Directions for this task - Word for word, repeat each entry that follows.
Data records Block Start
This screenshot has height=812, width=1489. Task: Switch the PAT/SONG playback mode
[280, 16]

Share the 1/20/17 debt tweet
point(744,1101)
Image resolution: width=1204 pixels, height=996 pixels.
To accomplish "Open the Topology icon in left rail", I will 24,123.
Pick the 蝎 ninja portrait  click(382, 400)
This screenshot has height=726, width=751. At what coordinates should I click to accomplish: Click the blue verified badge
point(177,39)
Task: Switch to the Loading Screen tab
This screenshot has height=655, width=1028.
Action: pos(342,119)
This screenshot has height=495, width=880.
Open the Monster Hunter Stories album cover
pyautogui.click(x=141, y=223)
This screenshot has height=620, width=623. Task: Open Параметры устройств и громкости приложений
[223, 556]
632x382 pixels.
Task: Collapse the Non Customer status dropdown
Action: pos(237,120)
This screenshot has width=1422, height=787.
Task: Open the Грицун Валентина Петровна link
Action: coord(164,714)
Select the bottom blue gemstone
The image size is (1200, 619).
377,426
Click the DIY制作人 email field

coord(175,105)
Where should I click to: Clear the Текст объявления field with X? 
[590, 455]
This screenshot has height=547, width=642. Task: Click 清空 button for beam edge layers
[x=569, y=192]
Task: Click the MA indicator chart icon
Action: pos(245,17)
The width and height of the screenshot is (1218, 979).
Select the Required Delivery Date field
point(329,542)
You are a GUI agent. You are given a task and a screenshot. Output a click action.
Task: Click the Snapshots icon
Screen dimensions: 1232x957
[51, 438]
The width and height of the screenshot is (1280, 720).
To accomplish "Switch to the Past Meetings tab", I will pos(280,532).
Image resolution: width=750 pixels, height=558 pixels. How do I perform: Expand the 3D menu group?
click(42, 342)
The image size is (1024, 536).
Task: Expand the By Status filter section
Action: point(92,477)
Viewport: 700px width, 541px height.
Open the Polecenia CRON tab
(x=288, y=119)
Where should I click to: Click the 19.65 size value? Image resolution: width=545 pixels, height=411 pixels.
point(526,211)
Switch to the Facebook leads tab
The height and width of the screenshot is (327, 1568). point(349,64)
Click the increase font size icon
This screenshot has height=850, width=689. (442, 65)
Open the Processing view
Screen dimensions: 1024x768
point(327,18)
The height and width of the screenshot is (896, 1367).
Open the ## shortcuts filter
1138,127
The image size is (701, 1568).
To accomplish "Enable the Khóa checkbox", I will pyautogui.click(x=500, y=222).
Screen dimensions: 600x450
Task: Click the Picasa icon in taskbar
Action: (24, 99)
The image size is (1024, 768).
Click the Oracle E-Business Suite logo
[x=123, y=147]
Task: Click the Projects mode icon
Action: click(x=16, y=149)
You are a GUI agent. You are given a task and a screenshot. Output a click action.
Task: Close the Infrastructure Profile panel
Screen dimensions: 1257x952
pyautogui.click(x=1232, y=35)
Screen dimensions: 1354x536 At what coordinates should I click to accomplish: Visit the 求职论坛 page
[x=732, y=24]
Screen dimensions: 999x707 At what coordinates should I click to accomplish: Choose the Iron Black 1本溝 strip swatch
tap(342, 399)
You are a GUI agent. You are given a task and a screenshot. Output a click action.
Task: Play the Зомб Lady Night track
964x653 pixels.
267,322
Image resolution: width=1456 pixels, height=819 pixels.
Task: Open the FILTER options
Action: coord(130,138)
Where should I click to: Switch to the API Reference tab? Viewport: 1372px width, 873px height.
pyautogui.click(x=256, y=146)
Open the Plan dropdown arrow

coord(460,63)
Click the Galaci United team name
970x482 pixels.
Data records Block End
Expected answer -
This screenshot has height=812, width=1489. Task: Switch the PAT/SONG playback mode
[280, 16]

Share the 1/20/17 debt tweet
point(744,1101)
Image resolution: width=1204 pixels, height=996 pixels.
To accomplish "Open the Topology icon in left rail", I will 24,123.
Pick the 蝎 ninja portrait  click(382, 400)
This screenshot has height=726, width=751. At what coordinates should I click to accomplish: Click the blue verified badge
point(177,39)
Task: Switch to the Loading Screen tab
This screenshot has height=655, width=1028.
Action: pos(342,119)
This screenshot has height=495, width=880.
Open the Monster Hunter Stories album cover
pyautogui.click(x=141, y=223)
This screenshot has height=620, width=623. Task: Open Параметры устройств и громкости приложений
[223, 556]
632x382 pixels.
Task: Collapse the Non Customer status dropdown
Action: pos(237,120)
This screenshot has width=1422, height=787.
Task: Open the Грицун Валентина Петровна link
Action: coord(164,714)
Select the bottom blue gemstone
The image size is (1200, 619).
377,426
Click the DIY制作人 email field

coord(175,105)
Where should I click to: Clear the Текст объявления field with X? 
[590, 455]
This screenshot has height=547, width=642. Task: Click 清空 button for beam edge layers
[x=569, y=192]
Task: Click the MA indicator chart icon
Action: pos(245,17)
The width and height of the screenshot is (1218, 979).
Select the Required Delivery Date field
point(329,542)
You are a GUI agent. You are given a task and a screenshot. Output a click action.
Task: Click the Snapshots icon
Screen dimensions: 1232x957
[51, 438]
The width and height of the screenshot is (1280, 720).
To accomplish "Switch to the Past Meetings tab", I will pos(280,532).
Image resolution: width=750 pixels, height=558 pixels. How do I perform: Expand the 3D menu group?
click(42, 342)
The image size is (1024, 536).
Task: Expand the By Status filter section
Action: point(92,477)
Viewport: 700px width, 541px height.
Open the Polecenia CRON tab
(x=288, y=119)
Where should I click to: Click the 19.65 size value? Image resolution: width=545 pixels, height=411 pixels.
point(526,211)
Switch to the Facebook leads tab
The height and width of the screenshot is (327, 1568). point(349,64)
Click the increase font size icon
This screenshot has height=850, width=689. (442, 65)
Open the Processing view
Screen dimensions: 1024x768
point(327,18)
The height and width of the screenshot is (896, 1367).
Open the ## shortcuts filter
1138,127
The image size is (701, 1568).
To accomplish "Enable the Khóa checkbox", I will pyautogui.click(x=500, y=222).
Screen dimensions: 600x450
Task: Click the Picasa icon in taskbar
Action: (24, 99)
The image size is (1024, 768).
Click the Oracle E-Business Suite logo
[x=123, y=147]
Task: Click the Projects mode icon
Action: click(x=16, y=149)
You are a GUI agent. You are given a task and a screenshot. Output a click action.
Task: Close the Infrastructure Profile panel
Screen dimensions: 1257x952
pyautogui.click(x=1232, y=35)
Screen dimensions: 1354x536 At what coordinates should I click to accomplish: Visit the 求职论坛 page
[x=732, y=24]
Screen dimensions: 999x707 At what coordinates should I click to accomplish: Choose the Iron Black 1本溝 strip swatch
tap(342, 399)
You are a GUI agent. You are given a task and a screenshot. Output a click action.
Task: Play the Зомб Lady Night track
964x653 pixels.
267,322
Image resolution: width=1456 pixels, height=819 pixels.
Task: Open the FILTER options
Action: coord(130,138)
Where should I click to: Switch to the API Reference tab? Viewport: 1372px width, 873px height.
pyautogui.click(x=256, y=146)
Open the Plan dropdown arrow

coord(460,63)
Click the Galaci United team name
970x482 pixels.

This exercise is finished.